Under certain circumstances, premarital agreements are non-enforceable, according to the Illinois General Assembly. In Belleville, and across the state, premarital agreements take effect when you tie the knot. However, if it can be proven that your premarital agreement was not voluntarily executed, it may not be valid.
In addition to non-voluntary execution, there are many other factors that could cause your premarital agreement to be non-enforceable. For example, if it can be proven that your agreement was executed unconscionably or that financial obligations were not fairly disclosed to you or the other party, the agreement may not be enforceable. Also, if your or your spouse will experience significant financial hardships because your premarital agreement eliminated spousal support obligations, spousal support payments may be required. Furthermore, if your marriage is declared void, your premarital agreement can only be enforced to prevent an inequitable outcome.

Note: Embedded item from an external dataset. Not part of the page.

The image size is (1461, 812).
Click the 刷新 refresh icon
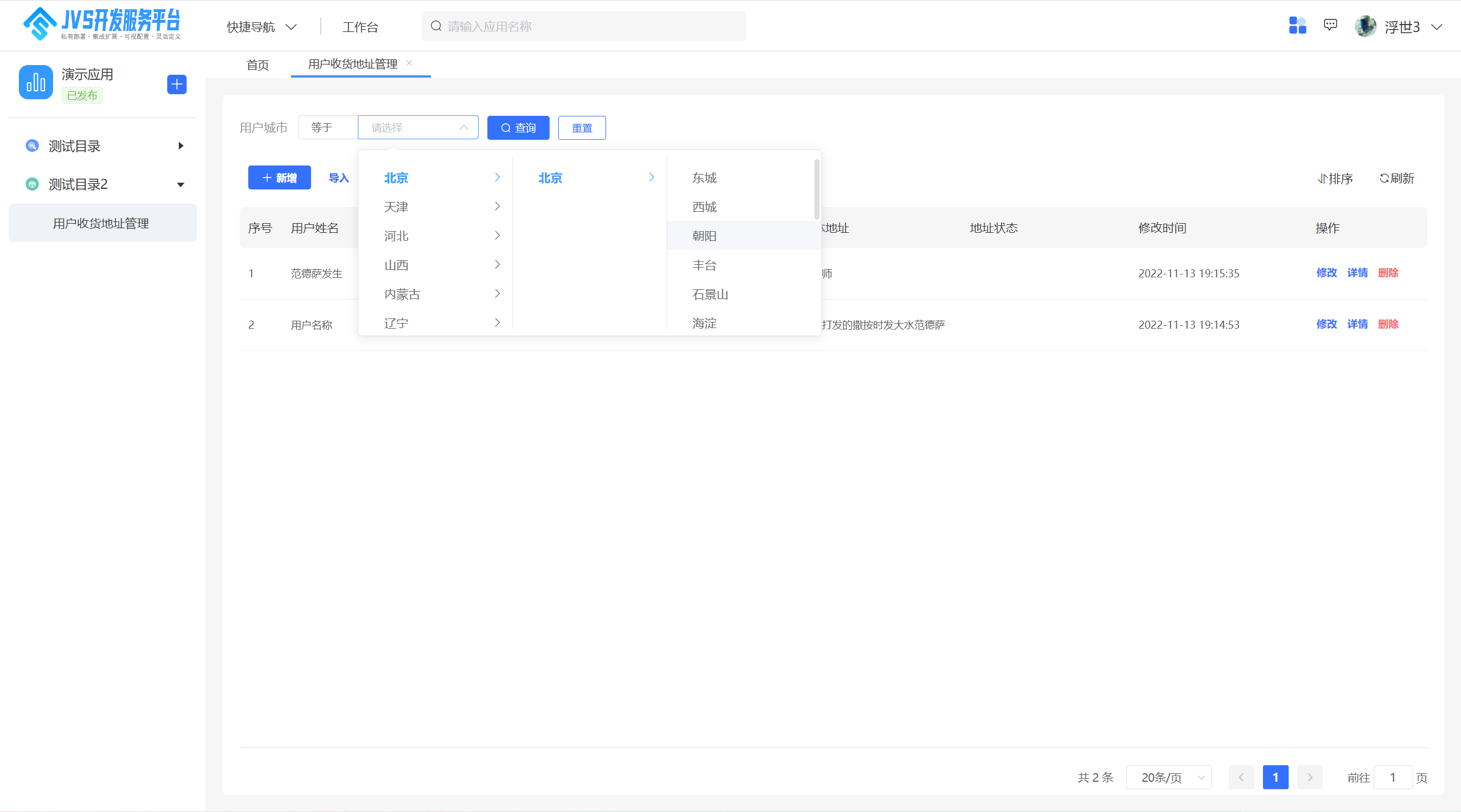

Premarital agreements have to be put together in writing and signed by you and the other party. If you wish to revoke or amend your premarital agreement once you are married, you and your spouse will have to sign a written agreement. While premarital agreements can address many issues, such as the eradication of spousal support and the distribution of property, they cannot interfere with a child’s right to support or dictate the terms of child custody.
When it comes to determining whether or not your premarital agreement can be enforced, the court will ultimately have the final say. This post was written to provide helpful information concerning the enforcement of premarital agreements and is not to be taken as a substitute for legal counsel.